I love acrylic nails but usually my nails go long and strong and people sometimes ask if they're fake, especially when I do french manicure; but now however as my nails are peeling due to stress I may consider acrylics or gel nails.


----------



## fairy_wings (Nov 18, 2005)

id give it a miss if a baby is on the way! picking up a small baby etc will be hard with longer nais than your used to, i made that mistake and 'pampered' myself when my little one was 3 months and couldnt do much - was too sceared of scratching her! Depending on what type of fake nails you get the smell can be overwelming, I personal like fibre glass fake nails as they are strong thin and they didnt smell much putting them on


----------



## bluebird26 (Nov 18, 2005)

They look really fake:icon_wink


----------



## marooncream (Nov 19, 2005)

I think they are nice looking only if it's not too long or big....some have the french tip kinds but the white is very very thick and the shape of the nail looks triangular and it looks real fake that way...I think they look less fake if it's not super long...also if you don't want to spend all that money to do them they have acrylics at the drugstore and you just put them on yourself...i never tried those before though but I used to know someone who did and she said they look pretty nice for an affordable price...


----------



## babykisses (Nov 19, 2005)

I don't like the fake look of acrylic nails, in my opinion it looks cheap!


----------



## Marisol (Nov 19, 2005)

I like them. Sometimes I get the crazy urge and I get them done. Usually french manicured and not too long. I have the bad habit of biting my nails so I get acrylics because my hands look nicer and longer. I think you have to go to a reputable place to get them done.


----------



## glamslam (Nov 19, 2005)

I love them! I'm like a lot of you guys, I get them on here and there throughout my life. I feel more feminine and polished (no pun intended) when I have them on. When I have the fakes on, I keep the look understated and classic with a sheer pale pink and a very short length. Sometimes I do a French manicure, but I keep the white tip very thin and short. I REALLY want to get them done again lately, but I haven't yet 'cause I've been spending money on new bath and body stuff and MU!


----------



## BeneBaby (Nov 19, 2005)

Acrylic Nails drive me insane!!!!! I always rip them off after the first day.

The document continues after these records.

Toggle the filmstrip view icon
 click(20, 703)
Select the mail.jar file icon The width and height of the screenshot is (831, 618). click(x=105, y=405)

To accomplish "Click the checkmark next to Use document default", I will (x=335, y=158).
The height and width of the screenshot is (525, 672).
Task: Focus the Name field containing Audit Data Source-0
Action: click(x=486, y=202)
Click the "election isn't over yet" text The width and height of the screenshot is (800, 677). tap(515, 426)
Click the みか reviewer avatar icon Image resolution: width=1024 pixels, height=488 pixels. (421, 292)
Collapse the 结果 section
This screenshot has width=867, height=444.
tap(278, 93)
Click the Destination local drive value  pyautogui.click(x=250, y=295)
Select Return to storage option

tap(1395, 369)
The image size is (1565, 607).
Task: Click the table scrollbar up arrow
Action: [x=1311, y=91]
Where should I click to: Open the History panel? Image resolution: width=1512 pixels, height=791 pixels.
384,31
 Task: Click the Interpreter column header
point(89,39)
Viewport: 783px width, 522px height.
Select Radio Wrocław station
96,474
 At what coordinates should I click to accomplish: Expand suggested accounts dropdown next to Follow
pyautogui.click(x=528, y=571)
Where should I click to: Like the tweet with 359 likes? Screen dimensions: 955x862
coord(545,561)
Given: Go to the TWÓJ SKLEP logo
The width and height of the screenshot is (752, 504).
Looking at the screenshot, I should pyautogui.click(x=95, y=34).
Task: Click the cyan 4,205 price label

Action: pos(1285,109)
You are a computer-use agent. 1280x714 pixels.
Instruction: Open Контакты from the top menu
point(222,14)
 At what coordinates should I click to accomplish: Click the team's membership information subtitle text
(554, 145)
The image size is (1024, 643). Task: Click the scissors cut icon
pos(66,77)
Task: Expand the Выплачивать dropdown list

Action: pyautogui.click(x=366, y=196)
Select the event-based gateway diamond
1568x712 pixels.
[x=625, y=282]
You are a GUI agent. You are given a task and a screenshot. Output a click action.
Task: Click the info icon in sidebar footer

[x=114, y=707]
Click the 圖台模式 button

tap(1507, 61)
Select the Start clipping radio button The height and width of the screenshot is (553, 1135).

I don't think they are tacky as long as they are a reasonable length and properly groomed. Personally I can't have them because I am a makeup artist and can't dig my acrylic nail into someones eye! I keep my nails very short.


----------



## Sirvinya (Nov 19, 2005)

I'd love to get some false nails for special occasions. But it's just not worth it. They'd come off within 5 minutes where I work.


----------



## mac-whore (Nov 20, 2005)

i love acrylic nails but, personally i'm not too fond of the airbrush designs and so on. if anything, i perfer a more natural look &amp; length.. i.e french manicure/american manicure, silk/gel wrap.


----------



## tayliah (Nov 28, 2005)

I love them! The only bad part is the cost to keep them looking good.


----------



## L281173 (Dec 1, 2005)

Personally, I never have had fake nail tips ( a full set). I have only gotten a tip when I had a very bad breakage. However, I find that tips have a tendency to weaken the nail and damage the nail beds. Otherwise my nails are naturally long and healthy. Most people think that I have tips though. I think that instead of resorting to using tips or wraps that you should try regular manicures. Also try soaking your nails in pure olive oil, almond oil, or vitamin oil which will help to stimulate the growth. To prevent biting your nails always keep nail polish on them. This will deter your desire to bite your nails. With the manicure I would also get a pedicure. It's pure ectasy.  /emoticons/[email protected] 2x" width="20" height="20" />


----------



## rosebeauty34 (Dec 1, 2005)

I used to get acrylics because my hubby likes long nails. I am still trying to grow out the damage and it is taking months. My nails are really thin too and the nail tech would always hurt me with the drill, ouch! I would dread going to get them filled because it hurt.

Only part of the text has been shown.